彼がそうすると、ただでさえ細い目が完全にニッコリマークのそれになって、親友からは「人畜無害完全究極体」と太鼓判を押していた。
鼻に突くすえた酷い臭いに、表情が歪みそうになるのを必死で耐える。
悪臭は目の前の人間たちからしていた。風呂の習慣がないようだった。
タケルに向けられていた銃口と弓矢が降ろされると、彼らはタケルを乱暴に縄で縛り上げた。
「え?! ちょっと、嘘らろ?!」
食い込むほどに縄をかけられ、そのままズリズリと引きずられる。
「俺をココに喚んだんはあんたらなんか?! なんの用で……!?」
彼らはタケルの話など聞く耳を持っていないようだった。
千切れて地面に落ちた触手を集めだしたりしている。
苛立ちに、タケルはじたばたともがいた。
「はっなしを、聞けぇ!」
ムカつきのまま、足をあばれさせたとき、左足が地面をけった。ドーンという衝撃と一緒に身体が宙を浮く。
いや、タケルの左足が地面を沈めたのだ。
「なっ?!」
浮遊感に続いて巻き上がる小石や砂、衝撃で身体を浮かせる周囲の人間たち、半径五メートルにできたクレーター。
どんっとタケルはクレーターの底に尻もちをついた。
「いってぇ」
尾てい骨にビリビリとした痛みを感じながら、涙の浮かんだ糸目で左足を確認すると、また青い煙が左足から揺らめいていた。
(また、コレ……?!)
タケルが自身の変化に顔をゆがめた時だ。

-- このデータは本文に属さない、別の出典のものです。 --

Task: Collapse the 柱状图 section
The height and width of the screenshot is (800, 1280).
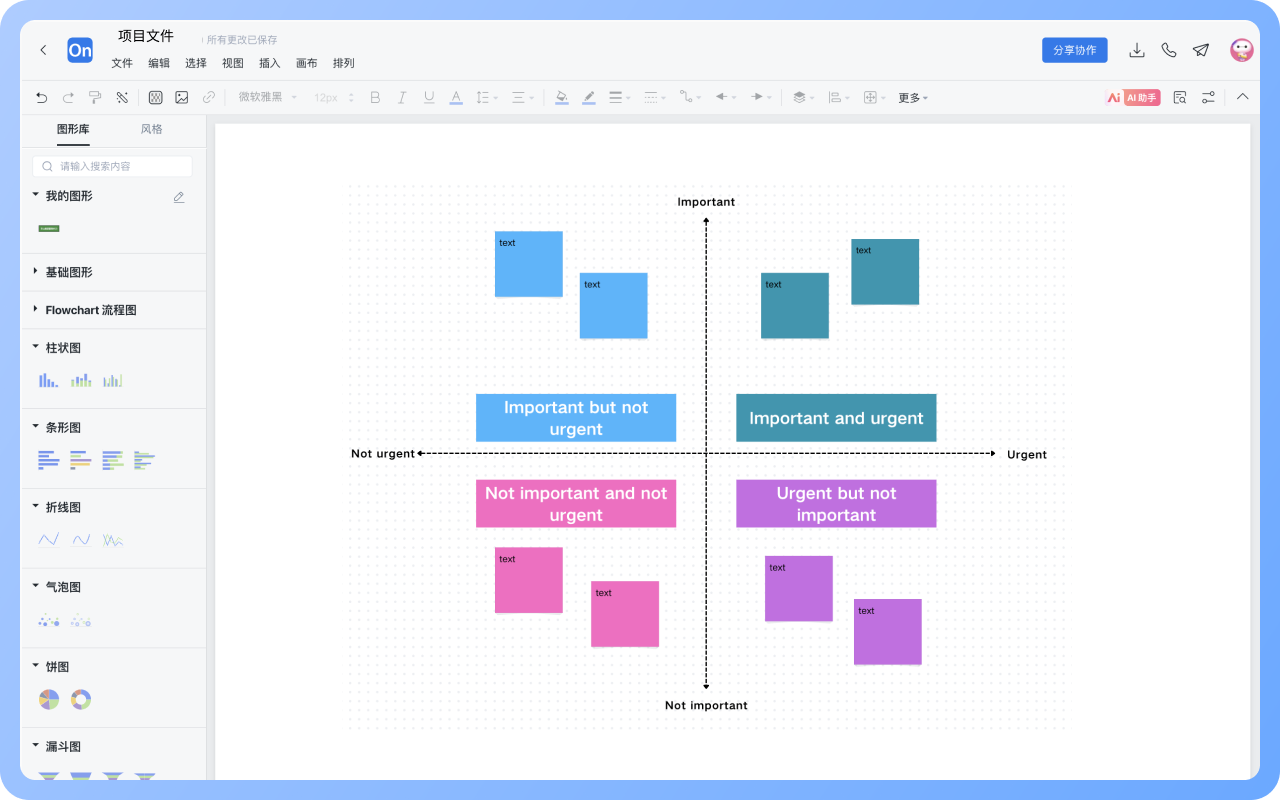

つま先の土がはじけ飛ぶ。
パパパパパパパパッという銃声が響いて地面が雑なハチの巣になっていく。
「撃つな! 撃たないでくれー!」
ここは地獄か――
撃ちぬかれこそしなかったが、タケルが悲鳴をあげ、助けを求めるのを諦めるまで、ボコボコに殴り蹴られた。
口の中が切れて、口内に不快が充満する。
「っちくしょう、なんでこんな目に……」
振り子のように揺られる中、誰にも聞こえないように小さく毒づいた唇から血が流れ落ちていった。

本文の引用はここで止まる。